Friday, March 6, 2020

Profound Sense of Need


John 13-21 For You (God's Word For You)
When [the Holy Spirit] comes, he will prove that world to be in the wrong about sin...
about sin, because people do not believe in me.
John 16. 8,9

Moody:


Note that Jesus does not say here that the role of the Spirit is to give faith (though see Ephesians 2:8), but to convict of sin where there is no faith. Faith, then, is a response to a profound sense of need. Faith is not merely an intellectual appropriation of truth. It is also, and more foundationally, a trusting cry to Jesus to be saved. A man on dry land may in a certain sense believe in a lifeboat. But he does not trust his life to a lifeboat until he finds himself drowning at sea. Similarly, we need to be convicted of sin before we will savingly trust in Jesus.


We are all sinners; as the Anglican prayer book says, there is no health in us. Of course, many people do not think like that. They do not think there is anything seriously wrong with them.
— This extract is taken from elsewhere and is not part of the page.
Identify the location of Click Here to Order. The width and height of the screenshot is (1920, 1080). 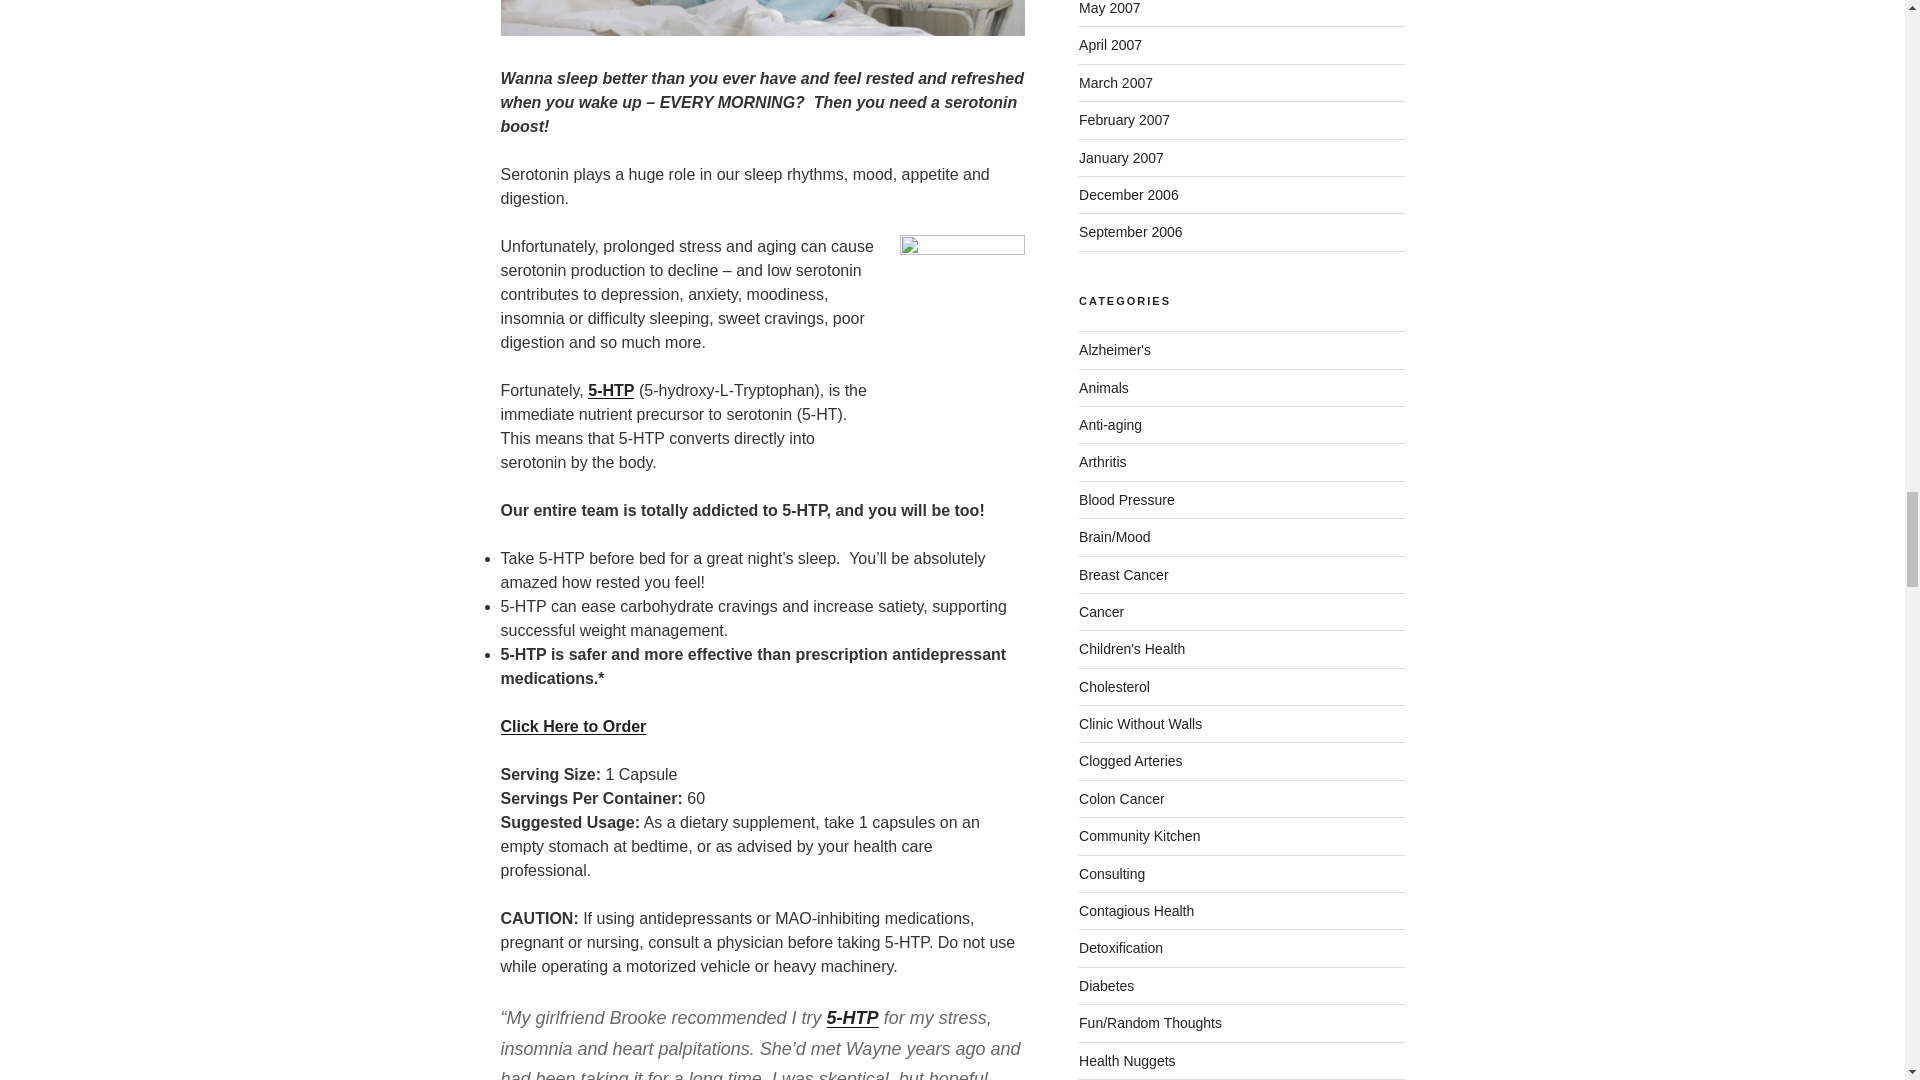
(572, 726).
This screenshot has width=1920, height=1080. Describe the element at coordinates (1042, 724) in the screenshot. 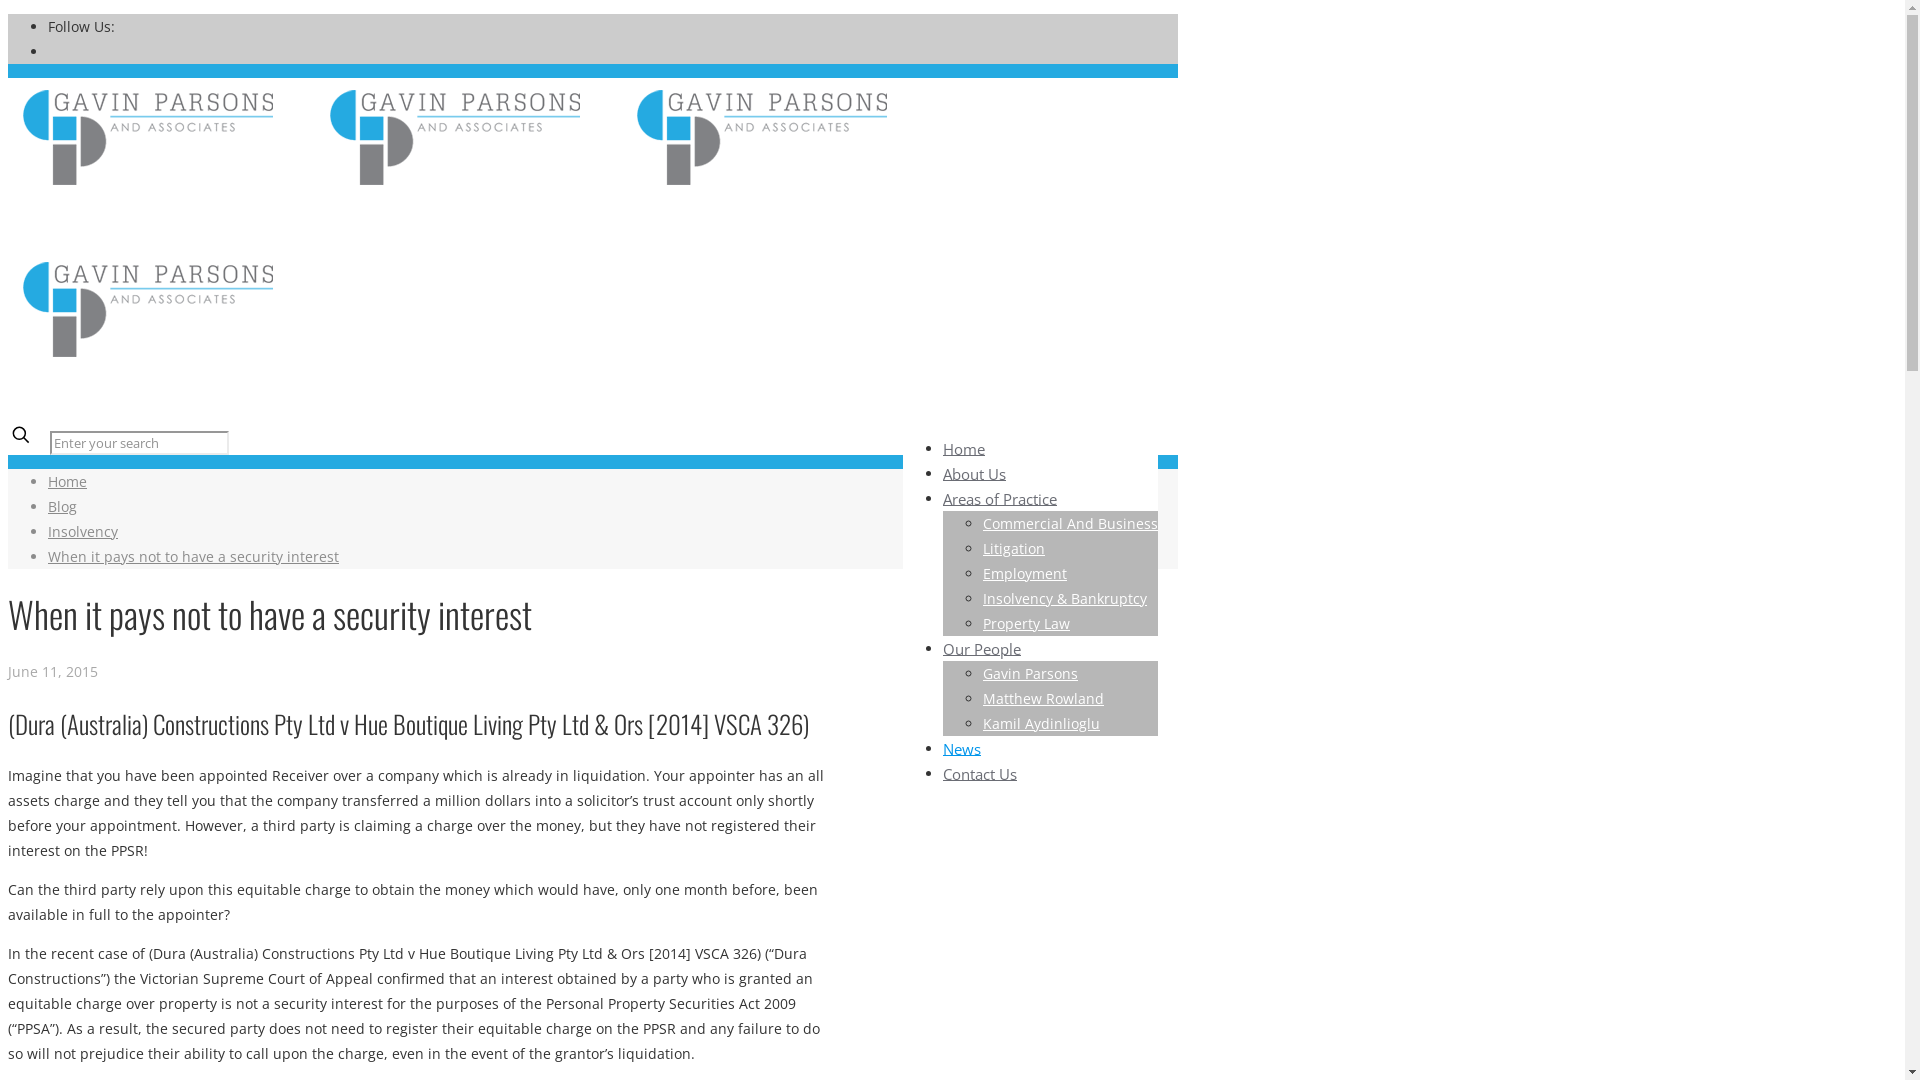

But when the Spirit works powerfully, he convinces people that there is a righteous standard before which they fall short. All false religions begin from the premise that there is not too much wrong with us and therefore for us to be saved only requires a list of rules or rituals to obey. Christianity begins from the premise that humanity is by nature destitute, blind, naked, deaf, and utterly dead in sin. It is the work of the Spirit, for which we must pray, to take our words and our lives and convince the world of the reality of their deadness before a holy God, that they might cry out to Christ to be saved.